Alan Lucien Øyen, a Norwegian director and choreographer, tackles human dualities and contradictions through narrative works that are often a combination of fiction and reality. Frequently, his multimedia performance works are inhabited by stories that come partly from his imagination and partly from fragments of personal anecdotes shared by his dancers and actors. This is the case with his two most recent pieces, The American Moth and Story, story, die,both of which his company, winter guests, is touring internationally throughout 2022.
The American Moth, which premiered in May 2020 at the Bergen International Festival, was developed during the pandemic at the Oslo Opera House. Its cast includes legendary Norwegian actress Liv Ullmann in the role of an actress struggling with dementia. Douglas Letheren, an American dancer in the cast, told me how moved he was seeing 82-year-old Ullmann so open and brave in the emotionally challenging role. He recalls her willingness to get lost in the creative process, and how skilfully she explored new territories that opened up within the group.
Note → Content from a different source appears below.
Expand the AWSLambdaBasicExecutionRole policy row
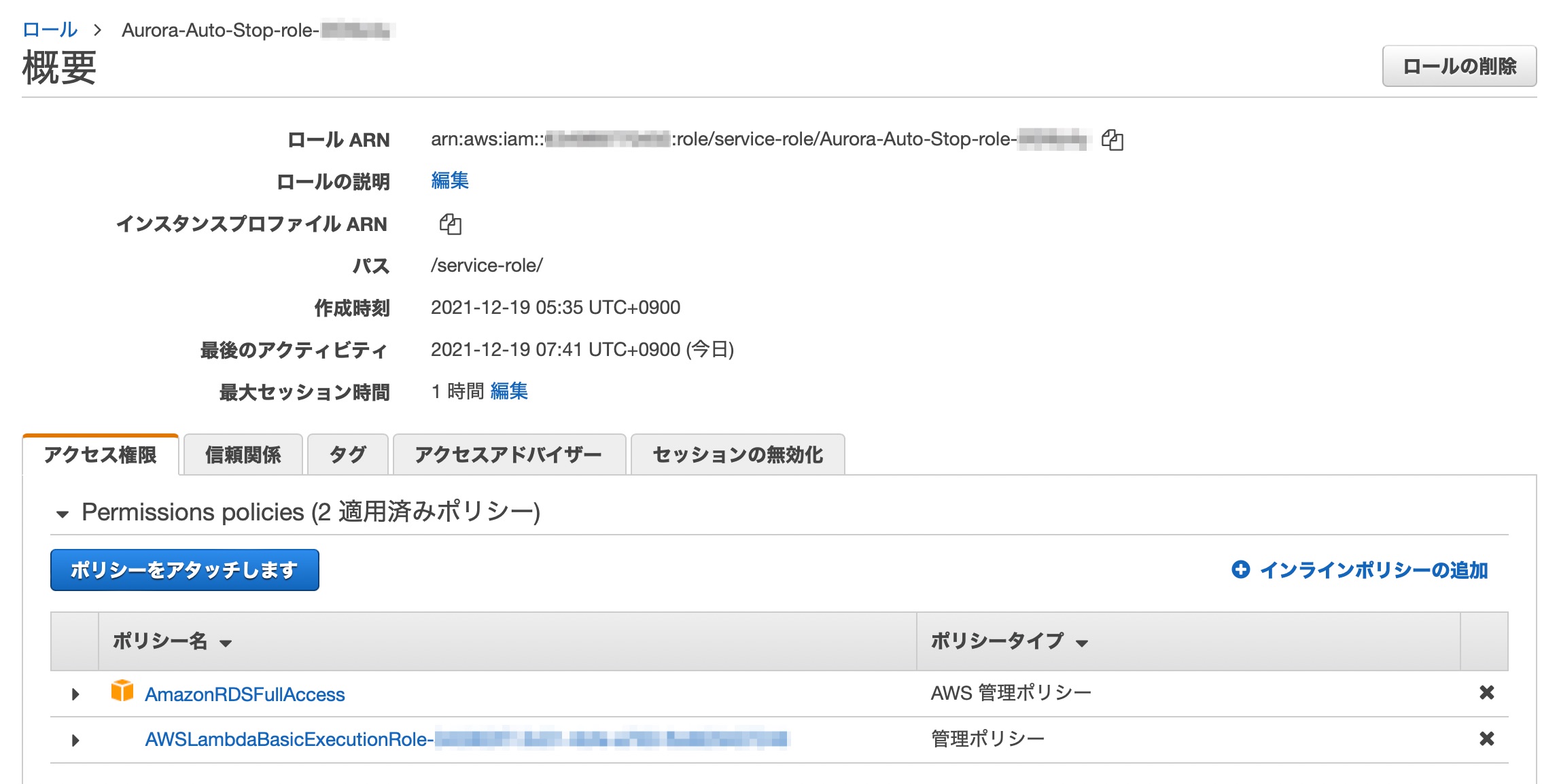Viewport: 1559px width, 784px height. pyautogui.click(x=75, y=740)
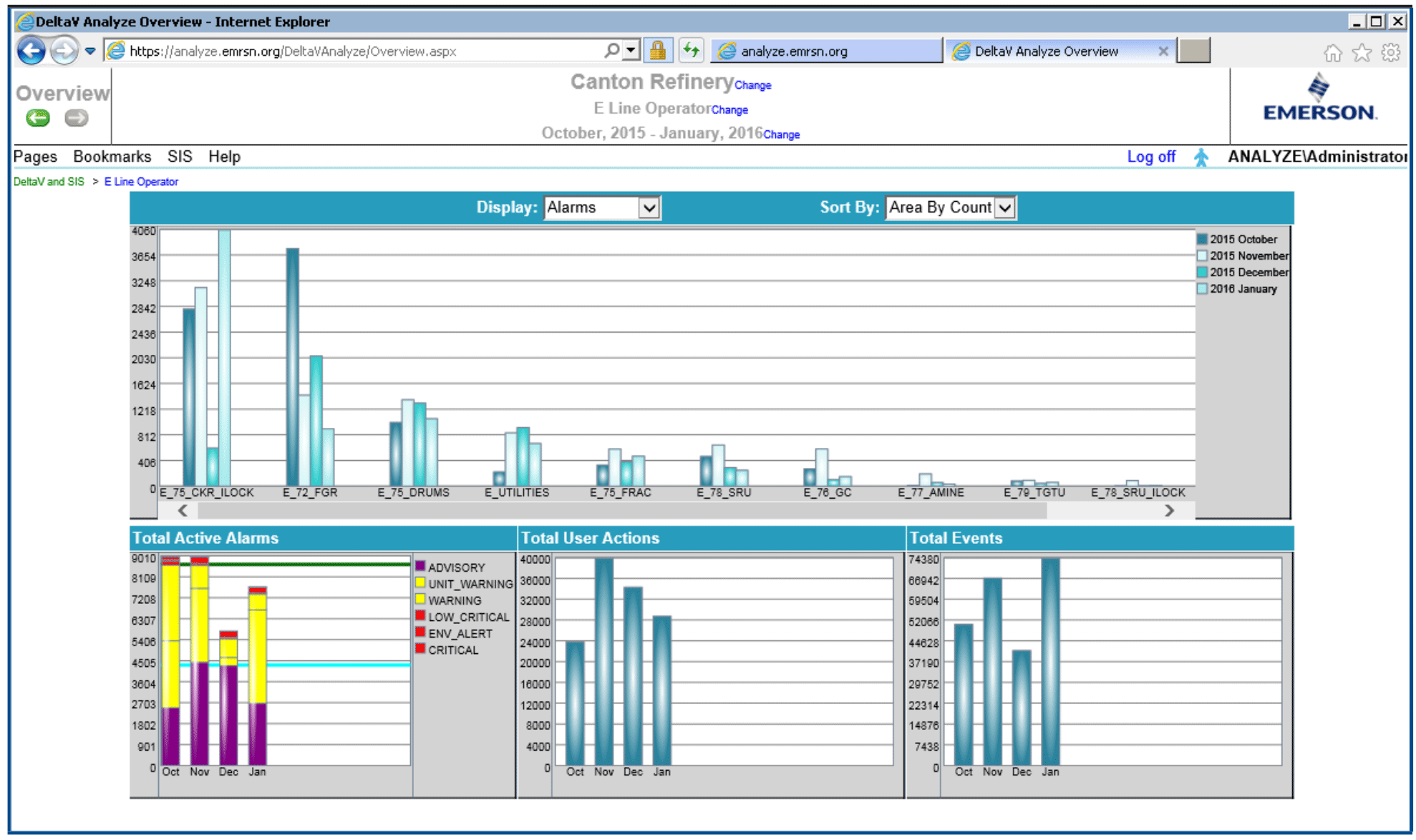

The title evokes the state of dementia that eats into memories with no reserve, disintegrating a personality that was once intact. The American Moth is a look into the dark side of memory, especially what is lost over time. Pandemic anxieties played a pivotal role in its creation, encouraging a space of shared vulnerabilities, fears, angers, losses, and doubts. When Øyen and I recently spoke, he mentioned how inevitably, during the creation at such a time, those aspects of our subconscious that he calls “demons” came out, contributing to the play’s content.
Because of pandemic regulations, the cast of five dancers and four actors were asked to sit in a socially distanced circle format while sharing their stories. That structure remained part of the staging, recalling a self-help group. The gentle music by film composer Alexandre Desplat emphasizes the intimate and delicate balance of this circle of revelations.
Letheren, a longtime collaborator with winter guests, says he loves working with Øyen because he gives each performer the time they need to fully explore their own artistic capabilities and performance skills. The rehearsal process for The American Moth, when Øyen encouraged the performers to share vulnerable parts of themselves, such as events from childhood, past relationships, and various iterations of their own demons, was richly rewarding, says Letheren. Thanks to the safe space created in rehearsal and performance, dancing out parts of one’s own personal history was a cathartic experience for many in the cast.
This same dynamic happened with Story, story, die, whichpremiered in May 2019 at Dansens Hus in Oslo. The cast of seven international dancers were asked to share personal stories, which Øyen transformed into the lives of the drama’s characters, who navigate a world filled with distressing addictions, desperate to be fully recognized, accepted, approved of, and loved.
Story, story, die, strongly related to social media, is an investigation of how we feel, who we are, and what we show to the world. But, as Øyen explained, it is most of all a piece that reveals the complexity of the performative side of ourselves, something that is part of everyone’s life on and off social media.
The title derives from a storytelling game in which if you are not witty or fast enough, you “die.’’ The work embodies the dynamic of the game well, while also tackling the complexities and incongruities of identity, with its paradoxes of inadequacy and arrogance, the longing for apparent needs that are really just fleeting distractions. It does this through text that ranges from the abstract, sensual, poetic, and reassuring, to the pathetic, dismissive, and severe, and through solos and duets full of fierce interactions and stretchy suspensions.
Both works investigate complex human nature with its many paradoxes and, also, the fine line between reality and fiction. Our life stories can assume a different nature depending on who is narrating them, and individual memory plays a big role in Øyen’s creations — the way it contributes to the narration and the identity of the past and present.
Øyen likes to callhimself a craftsman, someone who crafts the composition and who recognizes when the “right” things are happening. At times things happen by themselves, says Øyen; it is just a matter of recognizing them. But it is through his gift for encouraging open dialogue in a non-authoritarian setting in a safe and constructive space, one in which he and his collaborators can work to their fullest, that such things happen in the first place and that creativity thrives.